*** Opening of Data to examine ***

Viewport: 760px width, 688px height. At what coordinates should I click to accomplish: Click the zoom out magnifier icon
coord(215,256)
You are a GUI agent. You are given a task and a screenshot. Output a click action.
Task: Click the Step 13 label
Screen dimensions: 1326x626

*** Close of Data to examine ***
*** Opening of Data to examine ***

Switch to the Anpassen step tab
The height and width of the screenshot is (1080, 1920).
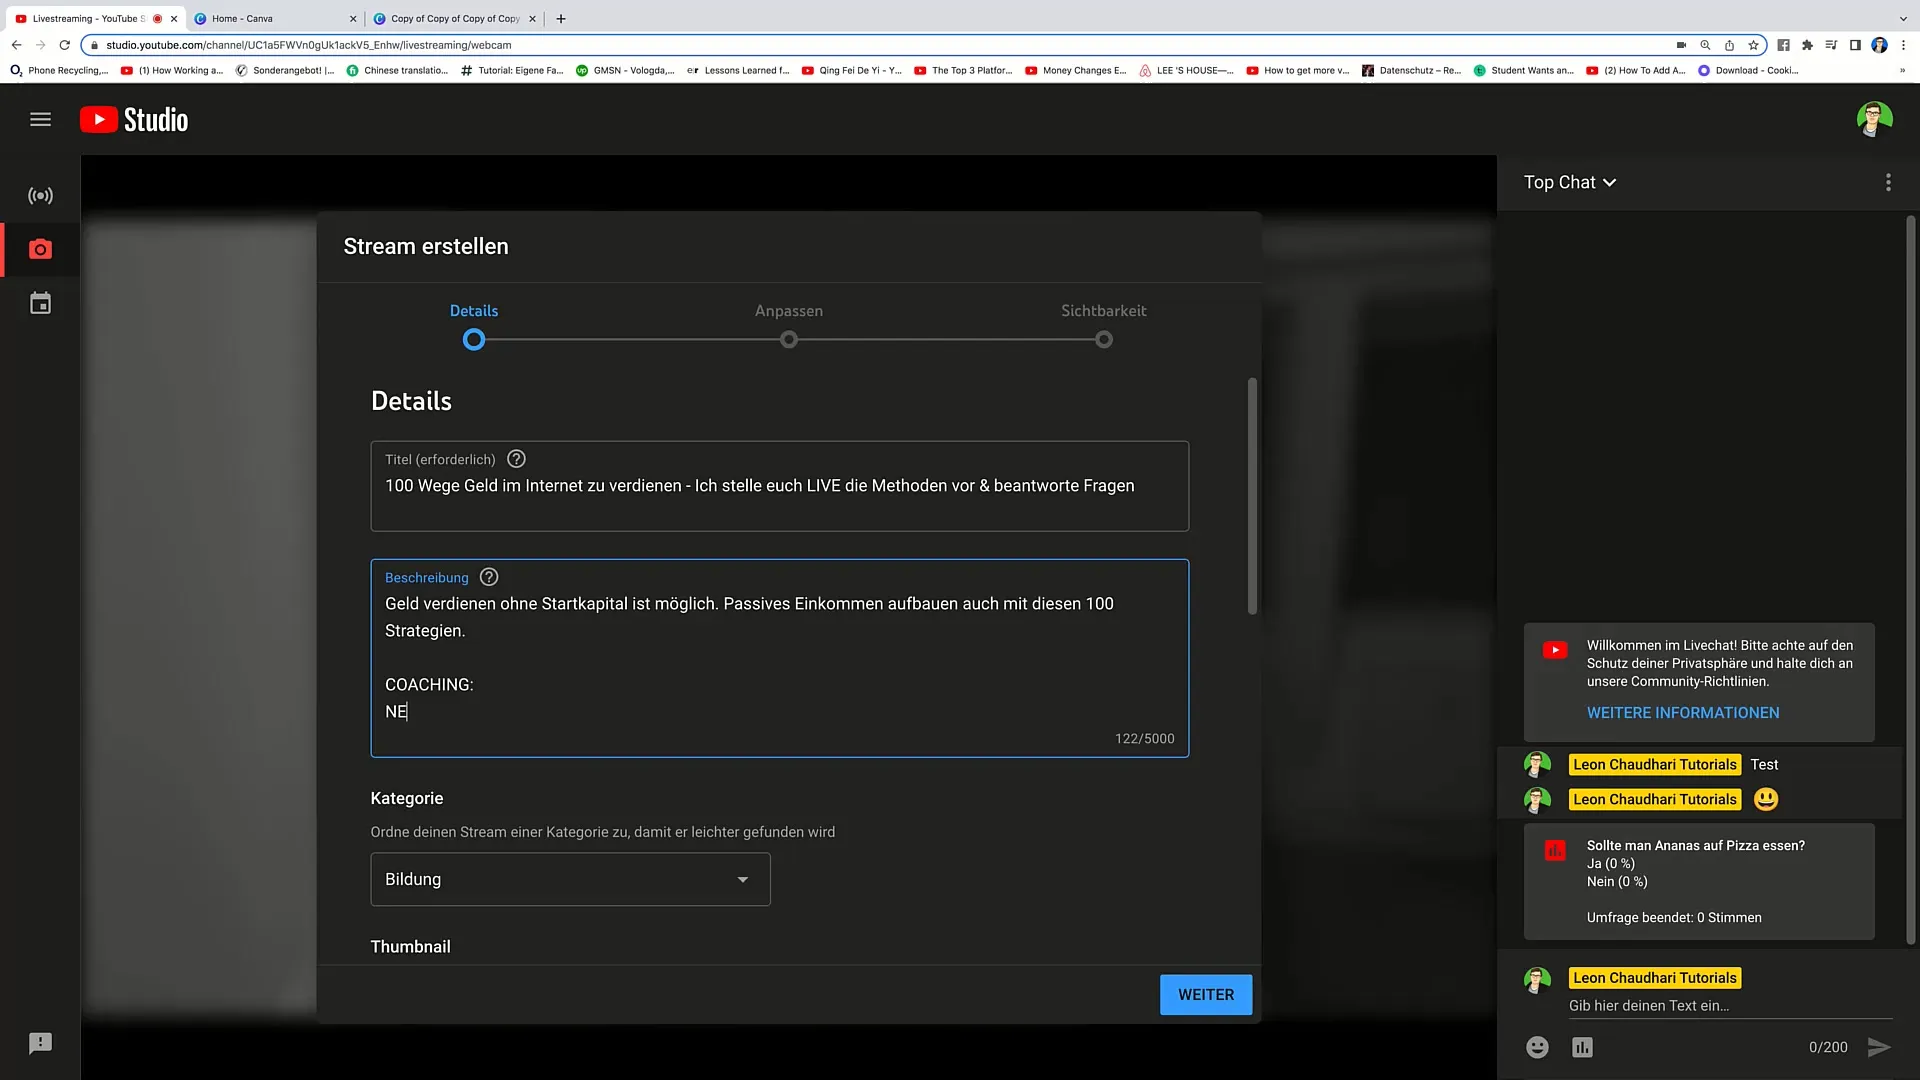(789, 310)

*** Close of Data to examine ***

## Exercise brief
Taking the lines above, repeat exactly those from the line that contains "Viewport: 760px width, 688px" through the line that contains "Screen dimensions: 1326x626", and both of those lines as well. Include nothing else.

## Exercise result
Viewport: 760px width, 688px height. At what coordinates should I click to accomplish: Click the zoom out magnifier icon
coord(215,256)
You are a GUI agent. You are given a task and a screenshot. Output a click action.
Task: Click the Step 13 label
Screen dimensions: 1326x626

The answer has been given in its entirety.